▸ **What you should do**:
Type out every entry again, character for character.

---*---

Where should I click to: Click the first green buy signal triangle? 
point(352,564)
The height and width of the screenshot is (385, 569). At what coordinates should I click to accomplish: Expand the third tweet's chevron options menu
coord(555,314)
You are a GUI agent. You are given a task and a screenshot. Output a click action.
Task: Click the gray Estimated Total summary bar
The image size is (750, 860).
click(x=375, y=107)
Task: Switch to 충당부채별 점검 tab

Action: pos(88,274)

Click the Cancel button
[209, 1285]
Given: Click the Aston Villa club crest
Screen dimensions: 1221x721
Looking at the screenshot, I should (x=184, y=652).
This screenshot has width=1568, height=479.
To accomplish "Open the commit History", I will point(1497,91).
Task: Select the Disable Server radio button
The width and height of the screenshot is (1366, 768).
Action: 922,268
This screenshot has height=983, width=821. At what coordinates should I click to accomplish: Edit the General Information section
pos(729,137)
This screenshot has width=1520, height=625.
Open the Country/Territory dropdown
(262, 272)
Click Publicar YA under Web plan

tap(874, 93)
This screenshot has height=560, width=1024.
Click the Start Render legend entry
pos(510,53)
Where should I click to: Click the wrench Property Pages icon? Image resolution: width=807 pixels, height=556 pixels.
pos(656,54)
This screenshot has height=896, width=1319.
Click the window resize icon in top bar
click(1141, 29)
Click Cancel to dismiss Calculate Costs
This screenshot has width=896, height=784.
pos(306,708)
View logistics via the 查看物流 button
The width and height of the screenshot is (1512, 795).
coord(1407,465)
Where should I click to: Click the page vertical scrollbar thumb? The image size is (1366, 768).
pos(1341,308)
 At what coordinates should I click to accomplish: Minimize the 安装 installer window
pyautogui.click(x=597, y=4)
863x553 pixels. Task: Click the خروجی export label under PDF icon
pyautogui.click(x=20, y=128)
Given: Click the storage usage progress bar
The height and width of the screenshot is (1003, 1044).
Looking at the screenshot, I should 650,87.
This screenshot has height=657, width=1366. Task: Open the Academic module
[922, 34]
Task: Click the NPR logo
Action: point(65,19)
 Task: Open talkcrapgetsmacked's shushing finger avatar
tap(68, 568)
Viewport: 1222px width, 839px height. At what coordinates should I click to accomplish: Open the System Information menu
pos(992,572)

---*---

▸ **Problem solution**:
Where should I click to: Click the first green buy signal triangle? 
point(352,564)
The height and width of the screenshot is (385, 569). At what coordinates should I click to accomplish: Expand the third tweet's chevron options menu
coord(555,314)
You are a GUI agent. You are given a task and a screenshot. Output a click action.
Task: Click the gray Estimated Total summary bar
The image size is (750, 860).
click(x=375, y=107)
Task: Switch to 충당부채별 점검 tab

Action: pos(88,274)

Click the Cancel button
[209, 1285]
Given: Click the Aston Villa club crest
Screen dimensions: 1221x721
Looking at the screenshot, I should (x=184, y=652).
This screenshot has width=1568, height=479.
To accomplish "Open the commit History", I will point(1497,91).
Task: Select the Disable Server radio button
The width and height of the screenshot is (1366, 768).
Action: 922,268
This screenshot has height=983, width=821. At what coordinates should I click to accomplish: Edit the General Information section
pos(729,137)
This screenshot has width=1520, height=625.
Open the Country/Territory dropdown
(262, 272)
Click Publicar YA under Web plan

tap(874, 93)
This screenshot has height=560, width=1024.
Click the Start Render legend entry
pos(510,53)
Where should I click to: Click the wrench Property Pages icon? Image resolution: width=807 pixels, height=556 pixels.
pos(656,54)
This screenshot has height=896, width=1319.
Click the window resize icon in top bar
click(1141, 29)
Click Cancel to dismiss Calculate Costs
This screenshot has width=896, height=784.
pos(306,708)
View logistics via the 查看物流 button
The width and height of the screenshot is (1512, 795).
coord(1407,465)
Where should I click to: Click the page vertical scrollbar thumb? The image size is (1366, 768).
pos(1341,308)
 At what coordinates should I click to accomplish: Minimize the 安装 installer window
pyautogui.click(x=597, y=4)
863x553 pixels. Task: Click the خروجی export label under PDF icon
pyautogui.click(x=20, y=128)
Given: Click the storage usage progress bar
The height and width of the screenshot is (1003, 1044).
Looking at the screenshot, I should 650,87.
This screenshot has height=657, width=1366. Task: Open the Academic module
[922, 34]
Task: Click the NPR logo
Action: point(65,19)
 Task: Open talkcrapgetsmacked's shushing finger avatar
tap(68, 568)
Viewport: 1222px width, 839px height. At what coordinates should I click to accomplish: Open the System Information menu
pos(992,572)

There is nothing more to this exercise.